An option is a contract allowing the holder to buy stock at a specified price for a specified time period, typically 10 years for employee options. If the stock soars, options can create instant millionaires. That was a common phenomenon in Silicon Valley during the 1990s stock market boom, and helped inflate California's income tax revenue collections.
But options cut both ways: When the tech-stock bubble burst, many holders saw their nest eggs built with stock options shrink or even disappear. And the state government suddenly saw a decline in tax collections, contributing to the budget crisis.
The granting of lucrative options has also been a theme in the criticism of runaway compensation packages for chief executives, many of whom derive more of their income from options than from salaries.
For corporations, stock options were never exactly "free money." At some level, investors have understood that when a company awards options and its share price rises, it eventually must redeem the options either by issuing new shares -- which dilutes the ownership stake of existing investors -- or by repurchasing stock in the open market, which drains cash from the corporate treasury.
But as long as companies didn't have to recognize options as an immediate expense, the awards functioned as a "buy now, pay later" compensation plan.
"It's a tremendous tool for recruiting, motivating and incenting employees," said Kim Gibbons, a spokeswoman for San Jose-based Cisco Systems Inc. At Cisco, which opposes the FASB ruling, all employees get stock options, Gibbons said, and 80% of them are held by workers below the rank of vice president.
If forced to expense options, some companies said, they simply wouldn't provide options to as many employees as now receive them.
Expensing options "would vastly curtail the capability of small firms to offer stock options as an employee recruitment, retention and incentive tool," Karen Kerrigan, chair of a small-business advocacy group, said in remarks to a House committee this month.
David M. Blitzer, chief strategist for Standard & Poor's, estimated that the rule change would cut reported earnings for S&P 500 companies, the nation's biggest and best-known firms, by 6% or 7%. The biggest effect would be on technology firms, he said, followed by financial services companies.
It is uncertain whether a drop in reported profits would hurt companies' shares in the stock market. Blitzer thinks it could, but others on Wall Street believe that the market has had plenty of time to prepare itself.
"For a lot of our member companies, it's a big yawn," said Colleen Sayther, president of Financial Executives International in New York, an association of corporate financial officers.
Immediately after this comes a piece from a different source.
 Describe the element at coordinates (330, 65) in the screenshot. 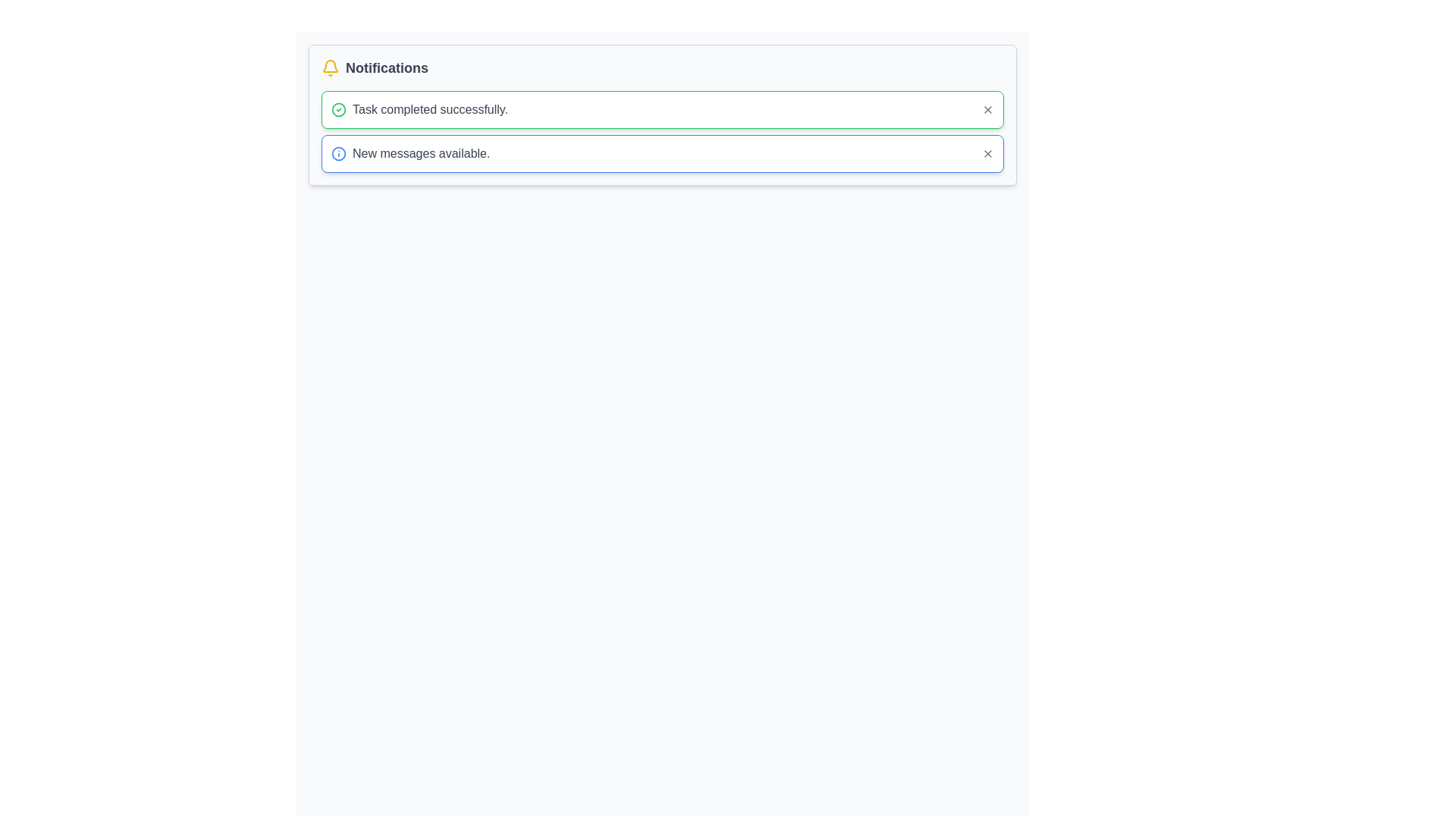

Over the last two years, about 500 U.S. companies, including General Electric Co., Eastman Kodak Co. and Coca-Cola Co., have voluntarily begun treating stock options as an expense. That trend is continuing: On Monday, retail giant Circuit City Stores Inc. said it had begun to count options costs against earnings.
A number of these companies are now issuing stock to employees in place of options, with some strings attached.